- - Thursday, September 28, 2017



By Elizabeth Strout

Random House, $27, 254 pages

Everything is not possible in life, but anything might be possible for the citizens leading apparently ordinary lives in Elizabeth Strout’s new novel, “Anything Is Possible.” But not everything is as it seems, and lives turn out to be far from ordinary.

In her book, Miss Strout returns to the town of Amgash, Illinois, and many of the characters from her earlier novel, “My Name is Lucy Barton.” Miss Strout has written nine stories, in language both simple, yet lyrical, exposing subtle layers of complex emotions and behavior. Descriptions are evocative:

“The houses near the center of town were large and old and well-kept, their porches cluttered this time of the year with big pots of geraniums and petunias. The trees in town were tall oaks and black walnuts, and the boughs of honey locusts and chokecherries were pendulous, so that when there were no children playing in the park or in the schoolyard the trees could be heard with their own sound of whispers, and sometimes there was the tinkling sound of ash leaves too. It had almost a fairy-tale quality to it, the town.”

Her characters are realistic, plain-spoken creations, combining strength and weakness, goodness and venality. They live with pain and humiliations, often in shame.

As the stories unfold, old wounds, secrets and memories are exposed. As in her earlier work, Miss Strout’s narrative rings true. The stories interconnect like a patchwork. Characters from one story are developed or explained in another.

Shame is a leitmotif for many of Miss Strout’s characters. Reminiscing, a successful actress in the story “Snow Blind” notes, “They had grown up on shame; it was the nutrient of their soil for a moment, Annie wondered at this, that her brother and sister, good, responsible, decent, fair-minded, had never known the passion that caused a person to risk everything they had, everything they held dear heedlessly put in danger — simply to be near the white dazzle of the sun that somehow for those moments seemed to leave the earth behind.”

Although Lucy Barton is a presence throughout many of the stories, it is not necessary to have read “My Name is Lucy Barton.” Lucy’s recently published memoir is displayed in the local book shop. Her girlhood in Amgash is remembered by some with affection; by others with envy, or even antagonism.

Lucy grew up poor and abused, with her brother, Pete, and sister, Vicky. “[T]hey were the kids that people would say, Oh, cooties!, and run away from.” They “were just trash.” But Lucy “had risen right straight out of [her shame]” and escaped to New York to became a successful author.

In the story “Sister,” Lucy is on a book publicity tour in Chicago. She returns to Amgash for the first time in many years to visit her siblings. The visit is fraught with tension: Pete, now a recluse, is uncomfortable; Vicky is resentful. Pete reminds Lucy how she was made to eat food she discarded out of the toilet bowl, and Vicky how their mother, a seamstress, cut up Vicky’s clothes in punishment for some minor infraction. Gradually, the past became a bond and the siblings are able to forgive one another, their now-dead parents and themselves.

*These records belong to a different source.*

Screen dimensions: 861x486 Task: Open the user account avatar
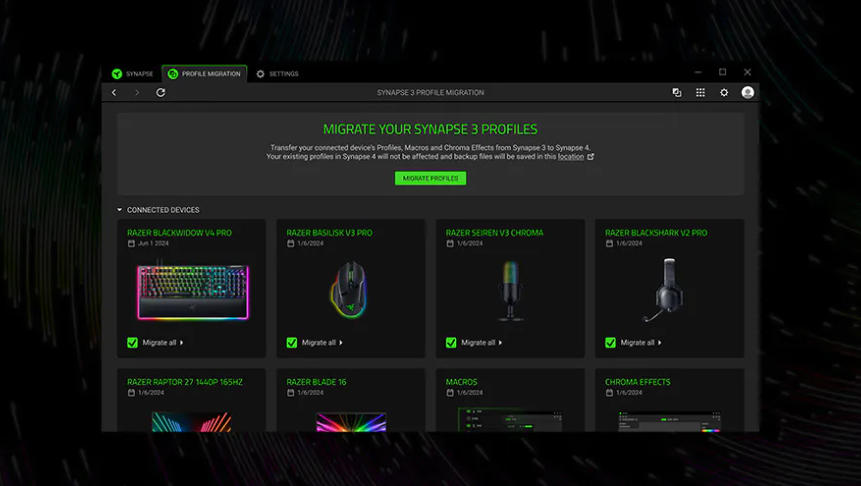(x=747, y=93)
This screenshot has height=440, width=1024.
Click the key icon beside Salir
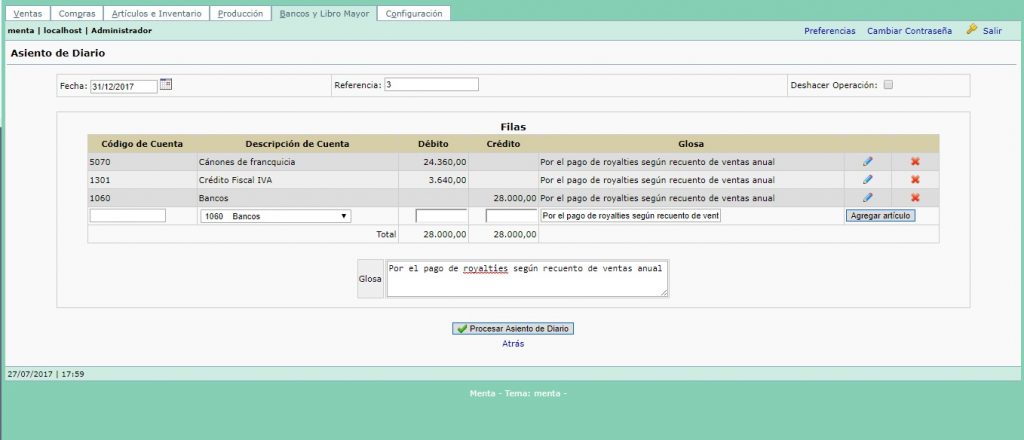pyautogui.click(x=971, y=30)
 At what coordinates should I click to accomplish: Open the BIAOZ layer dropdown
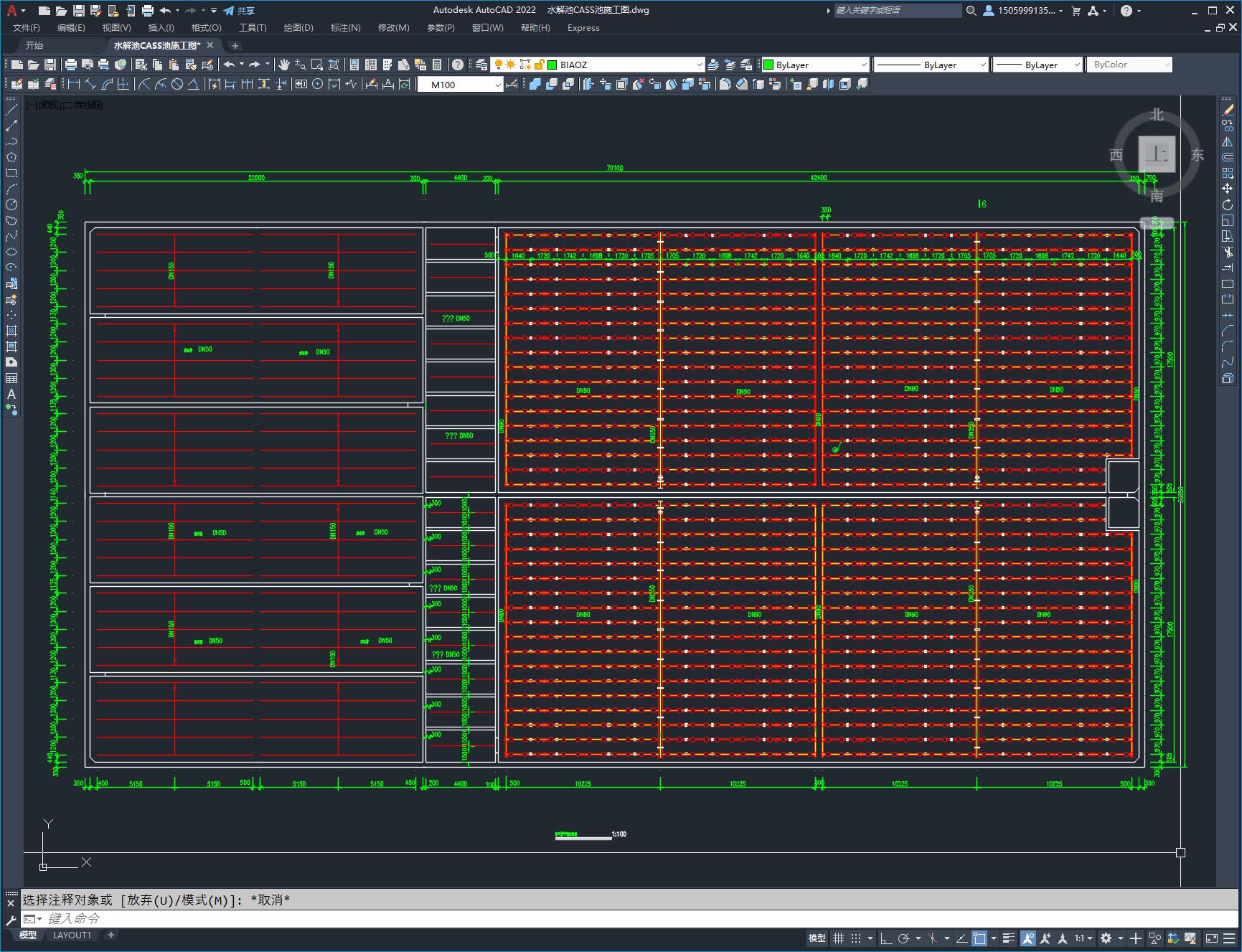point(625,65)
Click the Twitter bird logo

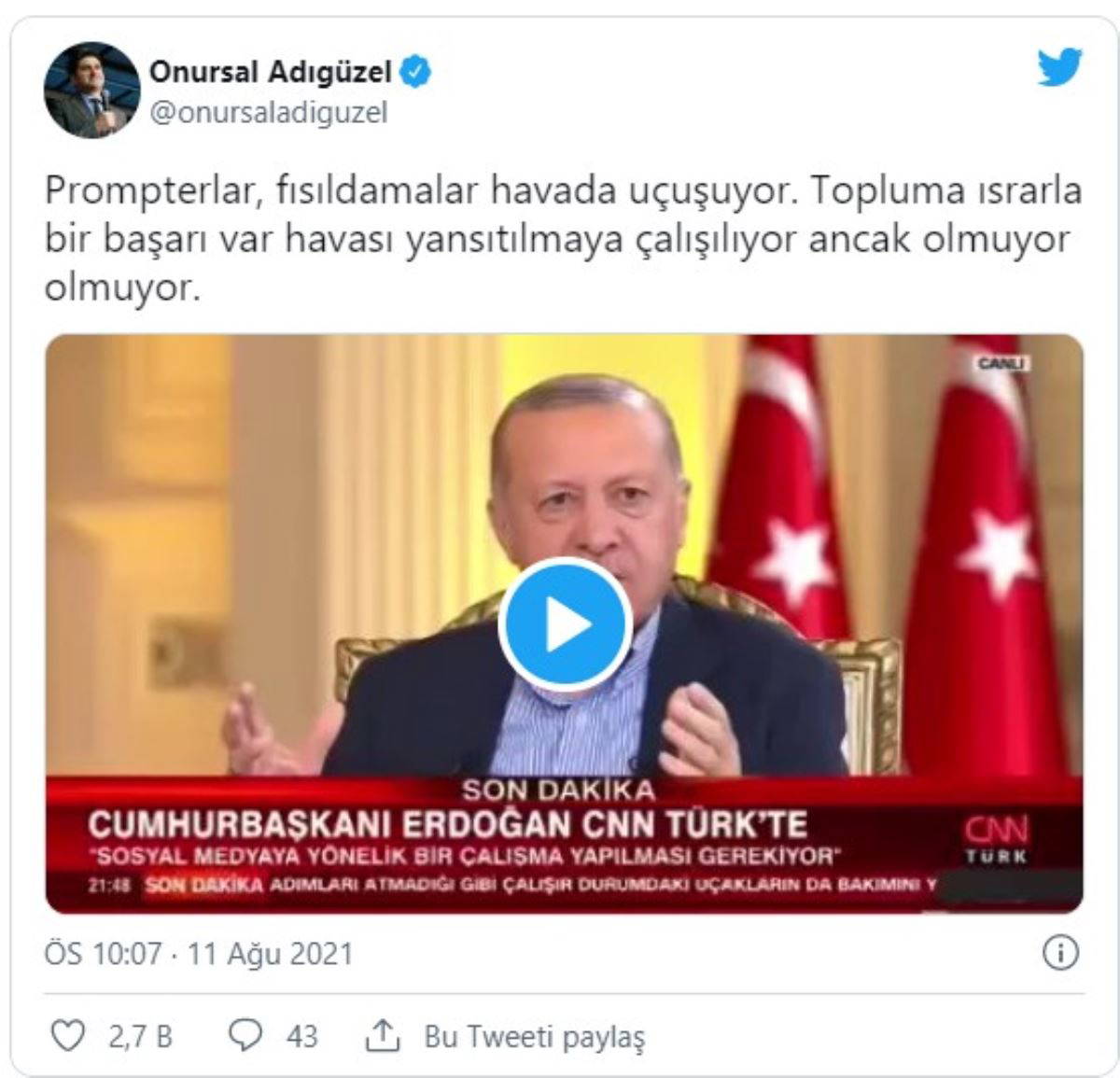point(1059,68)
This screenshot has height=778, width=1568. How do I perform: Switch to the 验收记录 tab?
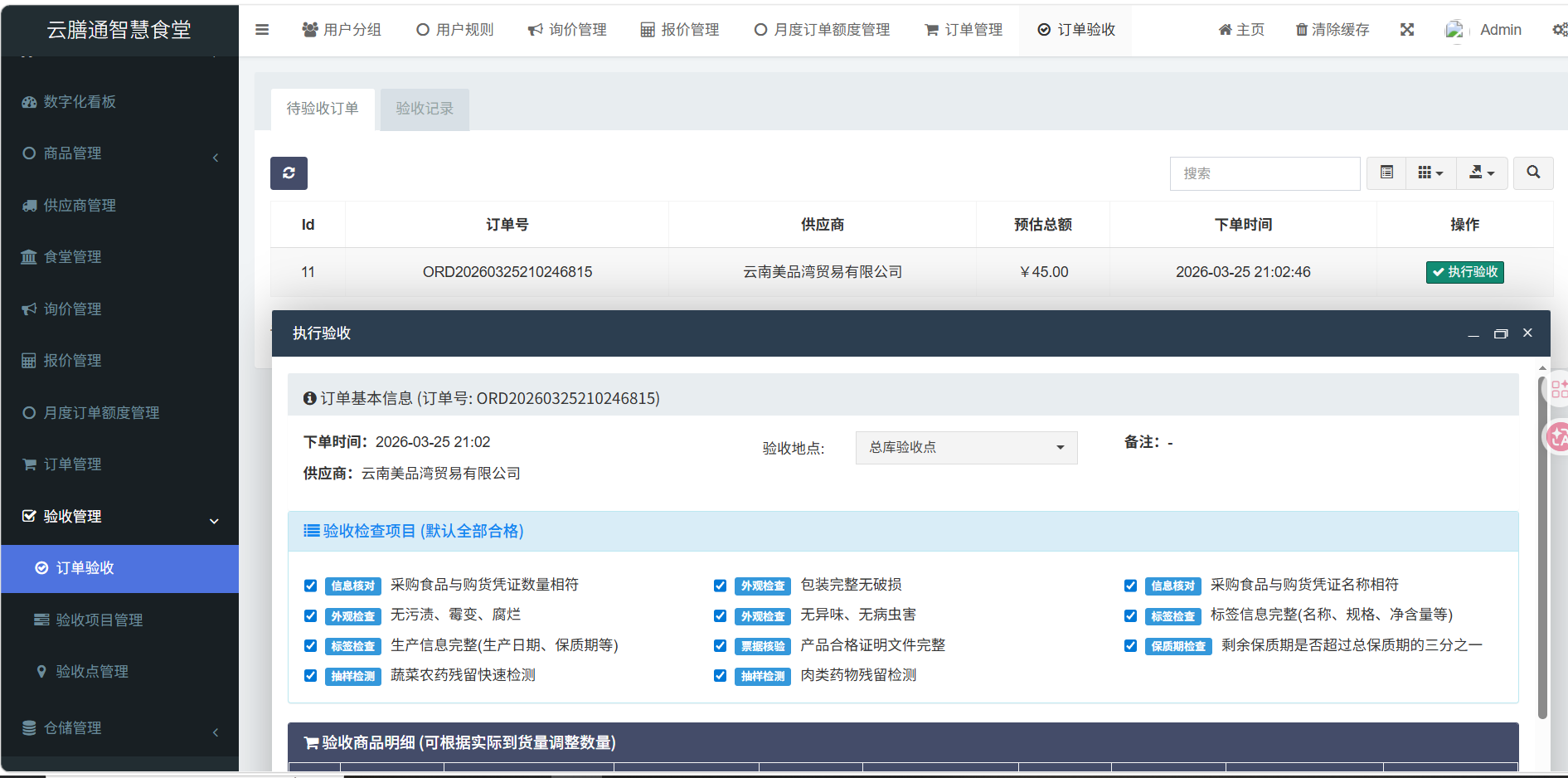coord(425,109)
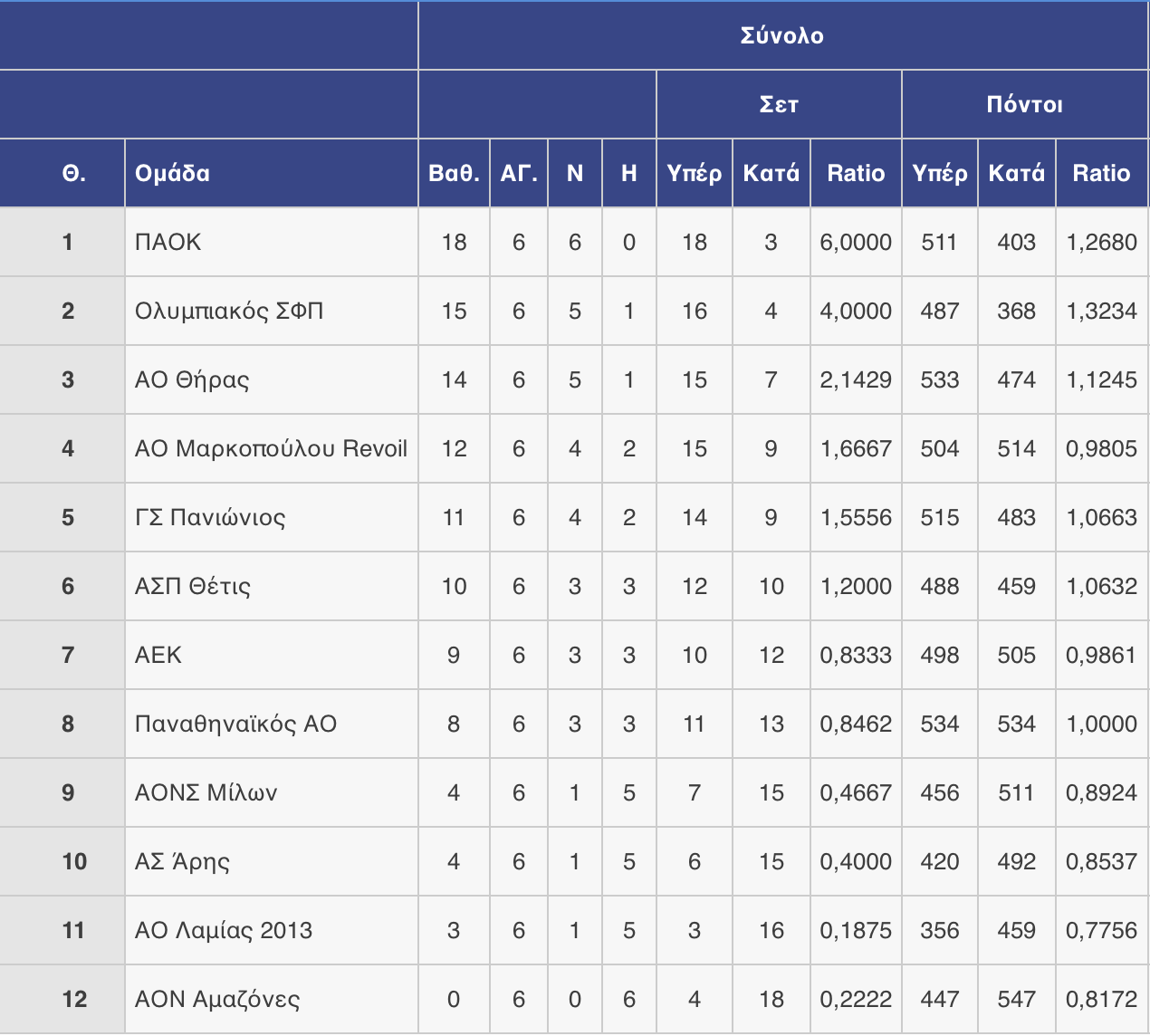1150x1036 pixels.
Task: Select the Ολυμπιακός ΣΦΠ team row
Action: coord(229,311)
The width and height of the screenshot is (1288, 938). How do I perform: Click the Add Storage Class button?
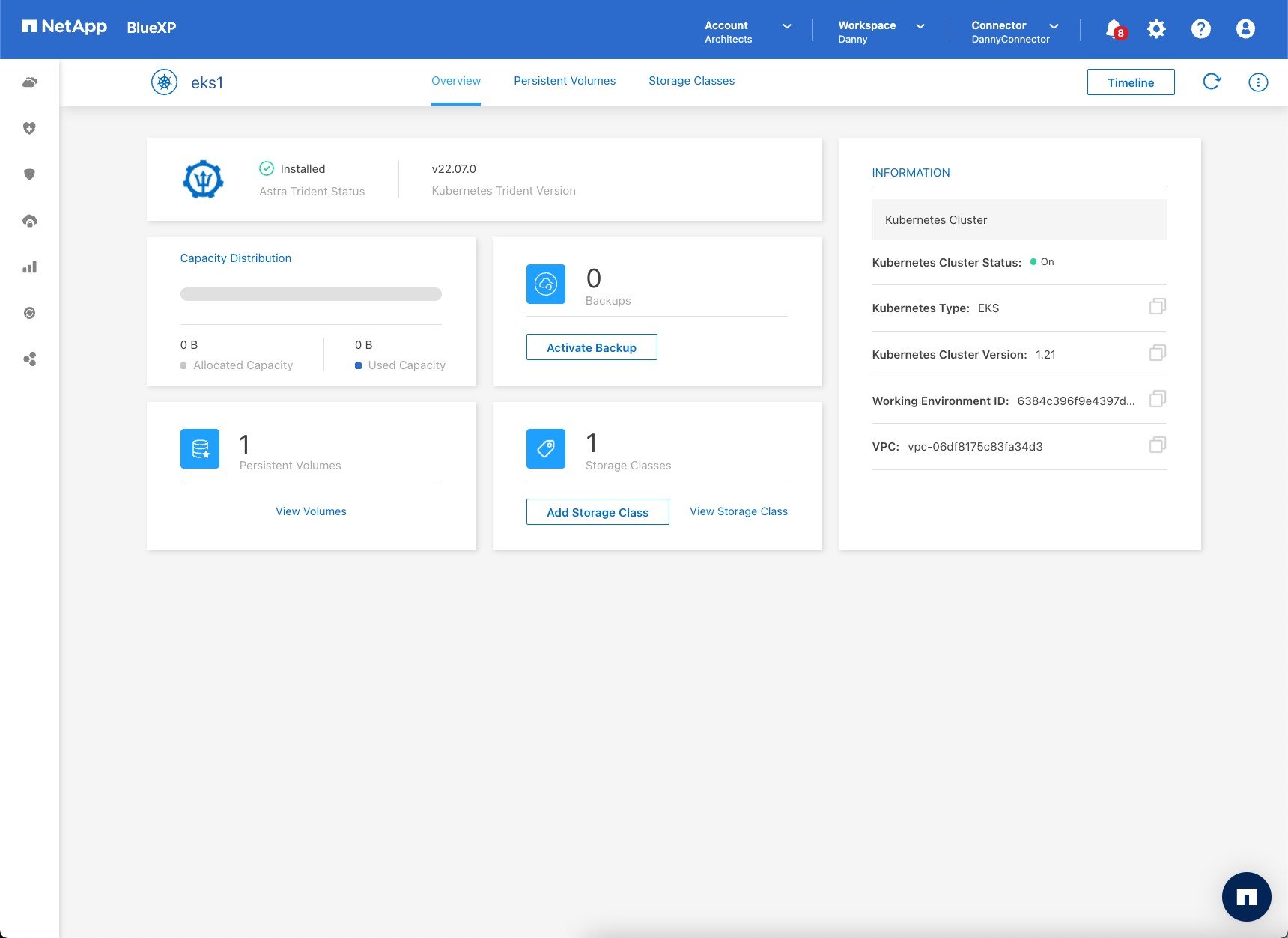pos(597,512)
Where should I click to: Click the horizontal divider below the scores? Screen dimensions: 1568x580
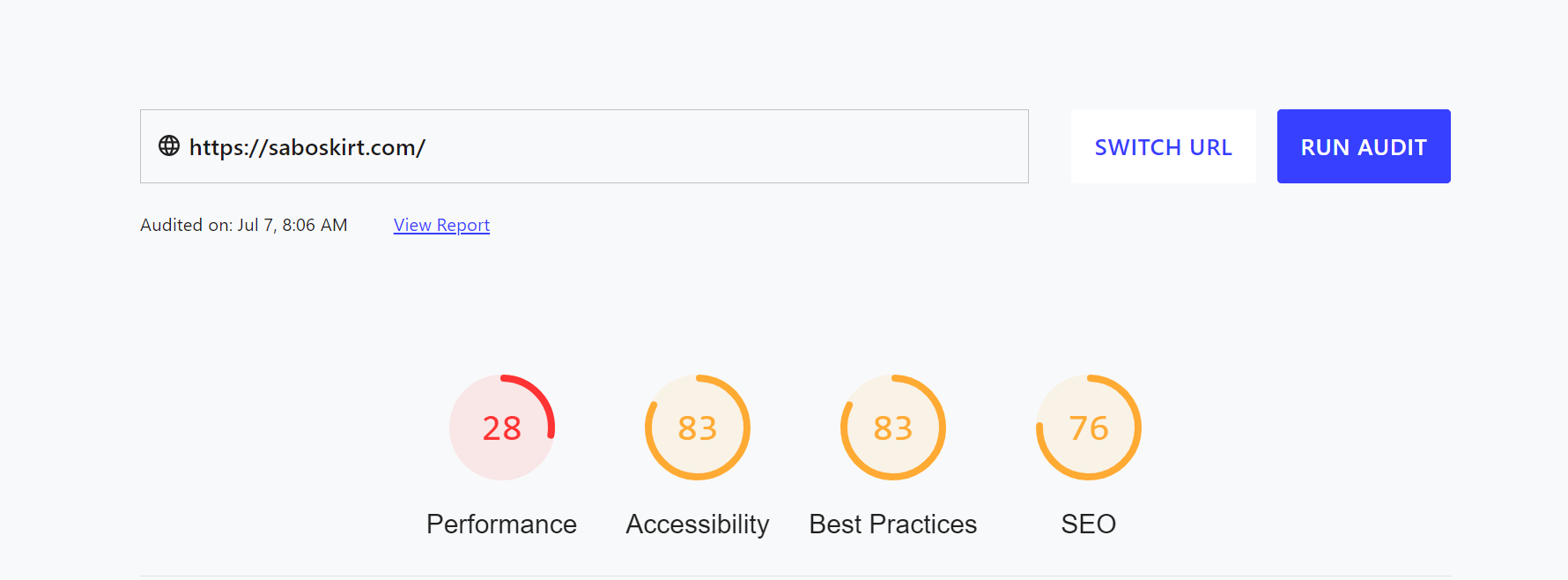click(795, 576)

In “Windmills,” Patty Nicely, an overweight high school counselor, is derided and taunted by her students. They call her Fatty Patty. Patty has a crush on Charlie Macauley, “but Charlie was at least twenty years older than Patty; he had been in the Vietnam War when he was young. His wife was notably plain, and thin as a stick.”

Charlie’s affair with a prostitute is told in “The Hit-Thumb Theory.” “[H]e had loved her, really, from the start, and she said she had fallen in love with him too, and told him her name was Tracy and that was how it had been for seven months now: desperately in love. Charlie did not like desperate.” The relationship ends abruptly when Tracy asks Charlie for money: “Her son was in trouble with drugs. Owed a man ten thousand dollars. This knowledge entered the room like a large dark bird, its wingspan wide and frightening.”

Charlie steals his wife’s money for Tracy and in shame, remorse and despair, spends the night in a bed and breakfast run by Dottie, who had been so poor as a child that she and her brother would rummage through garbage cans for food. She had been taught “that a complaining woman was like pushing dirt beneath the finger-nails of God.”

Dottie remembers Charlie, “the dear, dear man [who] began to make a noise that she had never heard before; it was not entirely unsexual in its sound, but it was a sound of terrible pain. Unspeakable pain ” Later, in “Mississippi Mary,” a bit of gossip reveals that Charlie’s wife “kicked him out,” and he was now with a slimmed down Patty.

There is much sadness in “Anything is Possible,” but there is also a glimmer of hope, an acceptance of fate, understanding and appreciation of the world. Shame is often replaced with love in this lovely book.

• Corinna Lothar is a Washington writer and critic.